## Direction 1
Could you repeat, without any change, the part of the article on Minuscule 765 that runs from "It contains tables" to "numbers of στιχοι."?
## Direction 2
Can you go on with the article about the Minuscule 765 manuscript, picking up after its final sentence?

## Extract to read
** begin **

Minuscule 765
- Text: Gospels
- Date: 12th century
- Script: Greek
- Now at: National Library of Greece
- Size: 18 cm by 12.5 cm
- Type: Byzantine text-type
- Category: V
- Note: —

= Minuscule 765 =

Minuscule 765 (in the Gregory-Aland numbering), ε478 (von Soden), is a Greek minuscule manuscript of the New Testament written on parchment. Palaeographically it has been assigned to the 12th century. The manuscript has complex contents. Scrivener labelled it as 856^{e}.

== Description ==
The codex contains the text of the four Gospels, on 229 parchment leaves (size ), with one lacuna. The text is written in one column per page, 29–31 lines per page. Its lacking texts of John 19:5 – 21:25 were supplied by a later hand on paper.

The text is divided according to the κεφαλαια (chapters), whose numbers are given at the margin, with their τιτλοι (titles) at the top of the pages. There is also another division according to the smaller Ammonian Sections (in Mark 240 sections, the last in 16:19), but without a references to the Eusebian Canons.

It contains tables of the κεφαλαια before each Gospel (tables of contents), lectionary markings at the margin, incipits, liturgical books with hagiographies (Synaxarion and Menologion), subscriptions at the end of each Gospel, and numbers of στιχοι.

** end **

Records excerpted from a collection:
** begin **

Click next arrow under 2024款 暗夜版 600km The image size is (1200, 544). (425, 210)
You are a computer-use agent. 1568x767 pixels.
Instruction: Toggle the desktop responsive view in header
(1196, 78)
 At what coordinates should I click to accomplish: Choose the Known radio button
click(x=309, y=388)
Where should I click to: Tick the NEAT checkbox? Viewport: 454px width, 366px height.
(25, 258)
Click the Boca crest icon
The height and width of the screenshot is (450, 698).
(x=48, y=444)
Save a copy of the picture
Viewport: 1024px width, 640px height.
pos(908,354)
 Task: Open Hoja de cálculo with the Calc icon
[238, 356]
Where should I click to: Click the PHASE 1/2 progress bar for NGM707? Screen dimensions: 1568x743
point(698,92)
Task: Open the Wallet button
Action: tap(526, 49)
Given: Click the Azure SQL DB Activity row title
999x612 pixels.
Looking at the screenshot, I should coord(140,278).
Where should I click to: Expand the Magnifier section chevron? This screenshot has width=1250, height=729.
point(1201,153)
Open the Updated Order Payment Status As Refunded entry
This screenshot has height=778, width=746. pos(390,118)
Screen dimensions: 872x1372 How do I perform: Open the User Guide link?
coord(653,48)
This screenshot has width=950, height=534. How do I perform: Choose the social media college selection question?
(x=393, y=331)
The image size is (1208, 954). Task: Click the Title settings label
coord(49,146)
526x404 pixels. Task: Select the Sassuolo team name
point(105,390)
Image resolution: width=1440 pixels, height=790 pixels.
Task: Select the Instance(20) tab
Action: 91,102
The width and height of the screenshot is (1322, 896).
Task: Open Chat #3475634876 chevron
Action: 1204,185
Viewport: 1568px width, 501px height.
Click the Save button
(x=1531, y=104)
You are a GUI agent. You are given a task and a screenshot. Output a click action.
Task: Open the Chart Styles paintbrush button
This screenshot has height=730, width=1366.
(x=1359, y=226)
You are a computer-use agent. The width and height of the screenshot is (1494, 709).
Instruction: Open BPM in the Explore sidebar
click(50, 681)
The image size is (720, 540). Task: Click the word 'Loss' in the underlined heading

** end **

## Expected output 1
It contains tables of the κεφαλαια before each Gospel (tables of contents), lectionary markings at the margin, incipits, liturgical books with hagiographies (Synaxarion and Menologion), subscriptions at the end of each Gospel, and numbers of στιχοι.

## Expected output 2
== Text ==
The Greek text of the codex is a representative of the Byzantine text-type. Hermann von Soden classified it to the textual family K^{x}. Aland placed it in Category V.

According to the Claremont Profile Method it represents textual family K^{x} in Luke 1 and Luke 20. In Luke 10 no profile was made. It belongs to the textual cluster 550.

== History ==
Scrivener dated the manuscript to the 14th century; Gregory dated it to the 12th century. Currently the manuscript is dated by the INTF to the 12th century.

The manuscript belonged to the monastery του Δεοντιου, and it was presented to the Museum in Aegina.

It was added to the list of New Testament manuscripts by Scrivener (856) and Gregory (765). Gregory saw the manuscript in 1886.

The manuscript is now housed at the National Library of Greece (158) in Athens.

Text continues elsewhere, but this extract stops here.